27.  The Committee held 51 meetings in Session 2008-09, taking formal evidence at 33 of them and producing eight reports (with two substantial reports due to be published early in the 2009-10 Session based on work done in the 2008-09 Session). We have met twice a week for virtually every week in which the House has sat.

28.  For the two main inquiries begun in 2008-09, we held seminars to help scope our inquiries and set terms of reference, and to explore in a relaxed forum some of the main issues.

29.  We have built upon our experience in 2007-08 of holding informal meetings to hear from individuals directly affected by an inquiry. We held four such sessions in 2008-09, with groups numbering between ten and thirty, representing:

  • Recently-qualified social workers (to inform the inquiry into the training of children and families social workers);
  • Recently-qualified teachers (to inform the inquiry into the training of teachers);
  • Home-educated children and their parents (to inform the inquiry into the review by Graham Badman of elective home education); and
  • Local authority officers responsible for liaison with home-educating families (to inform the home education inquiry described above).

In each case the visitors introduced themselves and their point of view before participating in a fairly free discussion, led by the visitors as much as by the Committee. The style of the meetings was similar to those held by the Committee when undertaking visits within the UK.
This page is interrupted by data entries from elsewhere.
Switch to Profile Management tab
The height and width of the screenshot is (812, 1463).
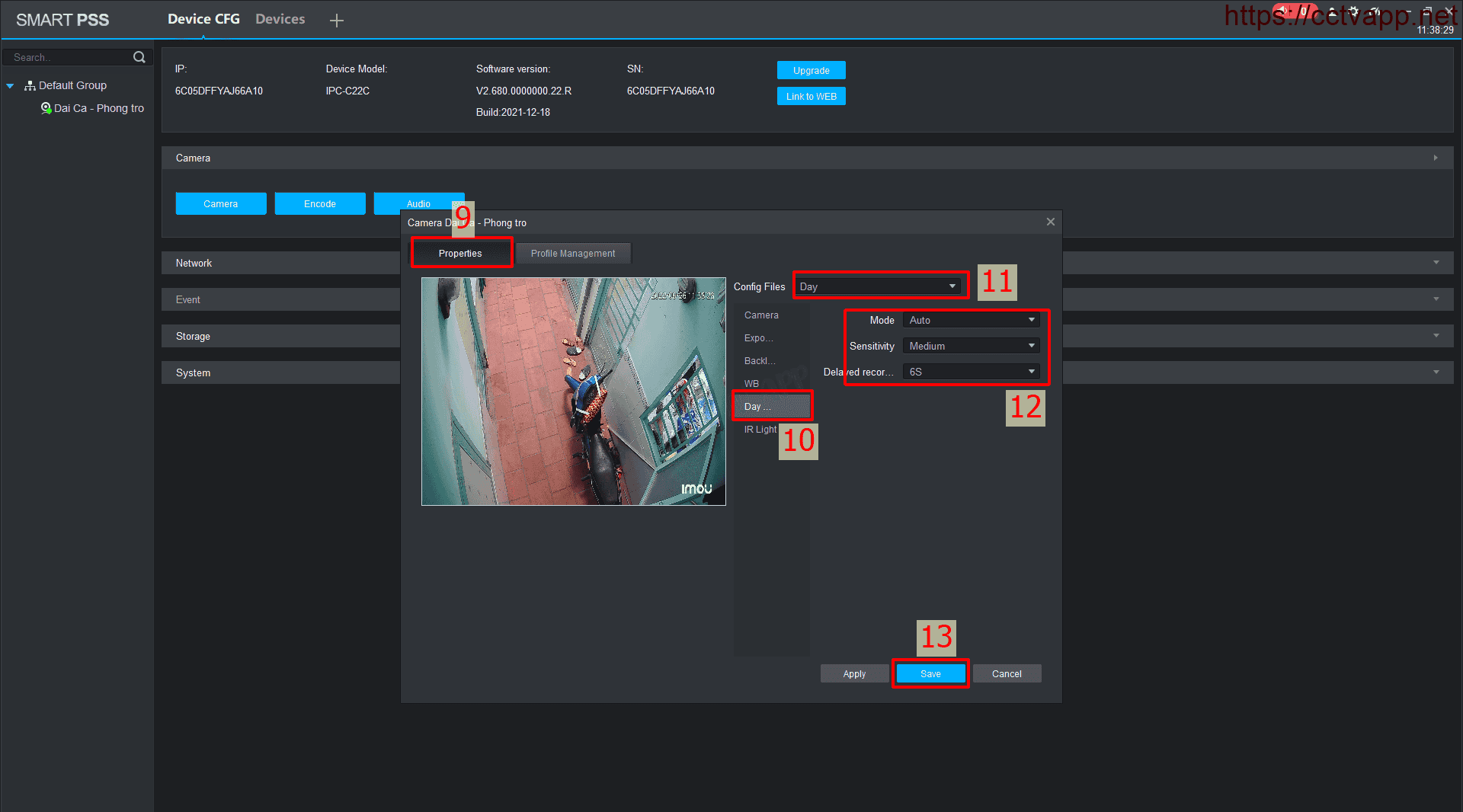pyautogui.click(x=572, y=254)
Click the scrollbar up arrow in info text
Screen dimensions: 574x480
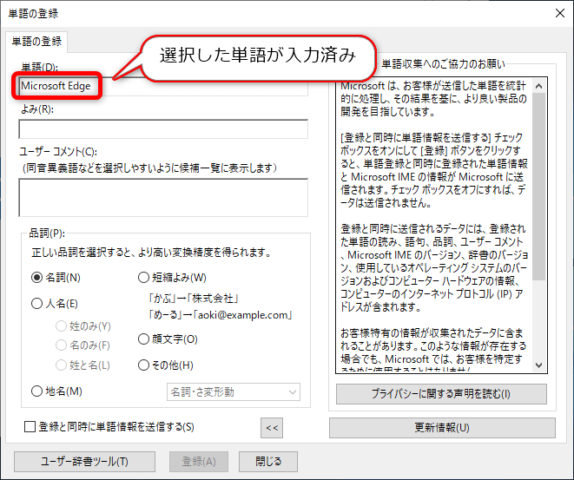[538, 86]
30.  In informal feedback, those who attended welcomed the chance to discuss sensitive subjects in depth, in private and without a verbatim record; and we note that the Committee came across as being "in listening mode". In each case, Committee staff made a fairly full note of proceedings, with all views being unattributed to any individual. Those notes were treated as annexes to the reports subsequently agreed by the Committee and were duly published. Now that we hold such meetings almost as a matter of course, we would in many cases feel less confident when preparing a Report that we had really "got under the skin" of the inquiry without work of this kind. We are grateful to those who agree to take part in discussions and to those who act as brokers in facilitating such meetings.

Government replies

31.  Each Committee Report is the result of a great deal of work by Committee members, staff, Specialist Advisers and contributors. The aim of almost every report is to inform or influence Government, and Government responses are keenly awaited by the Committee and by witnesses alike. In our opinion the mark of a good response is that it should treat each recommendation as a fresh contribution to a debate and should acknowledge the evidence on which each is based. What is unsatisfactory and, in some cases, simply lazy, is for the Government simply to restate a position without recognising the extent of external opinion underlying a Committee's recommendation, and without really addressing the point being made.

32.  The quality of the Department's responses, when measured against this standard, has been variable. Typically they have been full rather than cursory and have welcomed the Committee's contribution to the debate, even when the Committee's conclusions have not accorded with the Department's thinking. The Department's response to our Fifth Report, on Allegations against School Staff, showed evidence of a genuine reappraisal of policy, even if the Government chose to disagree with the Committee on some points. However, we have occasionally been disappointed by responses containing vague answers which give an impression of accord but which, on closer inspection, do not accept or even address some of the detailed points being made. In the Government's response to the Committee's Report on Looked-after Children,[16] several responses to individual recommendations simply refused to engage with the evidence; and some recommendations were overlooked altogether.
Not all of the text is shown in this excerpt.